È un punto di vista comprensibile. Io la vedo diversamente: penso che la meditazione sia un equalizzatore di emozioni. Disponendole su un grafico se ne possono evidenziare i picchi e gli andamenti, cioè i momenti in cui prevalgono la gioia o la tristezza, la paura o la rabbia. La meditazione riduce i picchi, non le emozioni. Aiuta a percepire meno brutalmente certe emozioni negative e anche a vivere meno pienamente quelle positive, è altrettanto vero.

Come sempre però dipende: per alcuni potrebbe risolversi in apatia, per altri in un salutare controllo emotivo, per altri in niente di percepibile.

L’ultimo punto di vista è questo: che forse la giusta distanza è una salutare risposta alla gestione delle emozioni perché pone in una relazione salutare gli elementi dell’esistenza. Niente e nessuno domina, tutti possono esistere o coesistere.

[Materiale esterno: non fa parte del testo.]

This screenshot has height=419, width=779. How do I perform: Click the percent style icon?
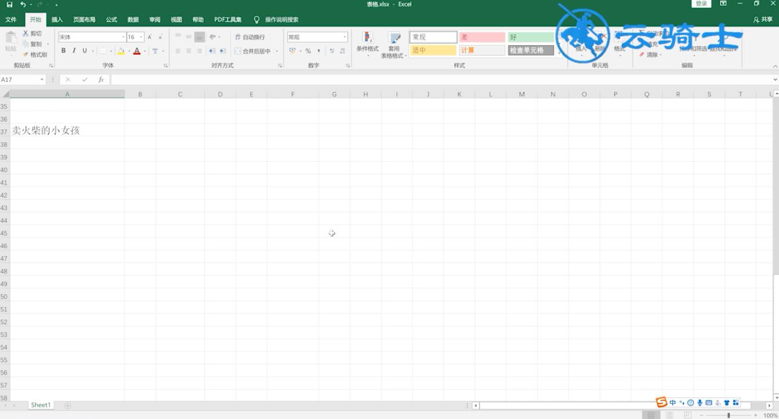tap(308, 50)
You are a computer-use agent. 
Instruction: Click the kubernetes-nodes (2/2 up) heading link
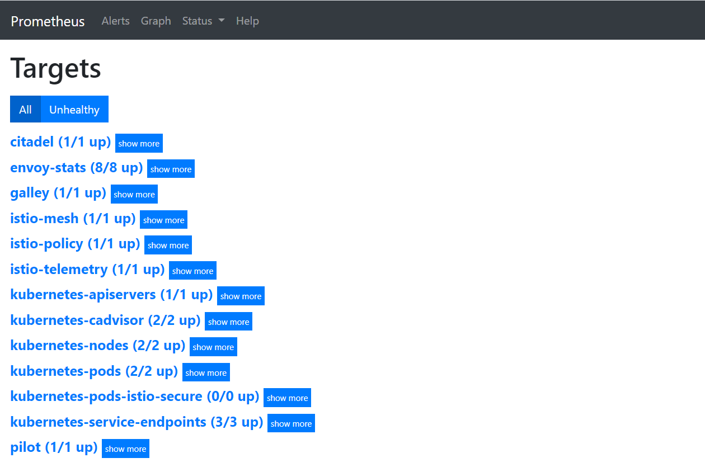click(x=97, y=346)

Controllare le emozioni non significa non provarle né annullarle o negarle: significa solo non lasciarsene sopraffare.

Provare emozione riporta il discorso al centro, dove c’è l’Io. Non so se pensare di annullarlo sia un’evoluzione o un punto di stallo della ricerca esistenziale. Ho un’immagine o un’idea che mi guidano:

Pensarsi come corpi attraversati dall’energia cosmica. Il senso è darle forma e trasformarla in qualcosa di visibile e possibilmente utile. Non osservare le emozioni che si provano ma spostare lo sguardo da ciò che provocano individualmente a qualcosa di esterno. Essere filtri. Lasciarsene attraversare.

A volte l’Ego è un ostacolo. Spesso direi. Si mette fra gli occhi della mente e le cose e pretende di essere osservato. Vorrei vedere quello che c’è oltre, mi sembra possa essere interessante.

Forse non si tratta di disintegrare l’Ego ma di attraversarlo con lo sguardo. Si tratta di renderlo trasparente.